(Provided data)

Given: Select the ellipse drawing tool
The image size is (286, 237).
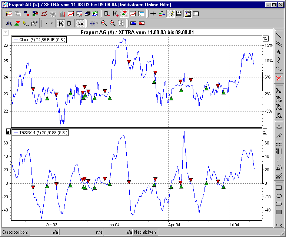Looking at the screenshot, I should [x=279, y=196].
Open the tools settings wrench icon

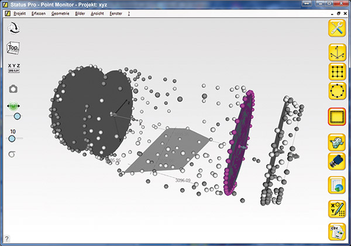point(337,28)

(End Provided data)

How to complete this task -
Reproduce all of the entries word for word, skipping any pictures they hold.

Solved problem -
Given: Select the ellipse drawing tool
The image size is (286, 237).
Looking at the screenshot, I should [x=279, y=196].
Open the tools settings wrench icon

point(337,28)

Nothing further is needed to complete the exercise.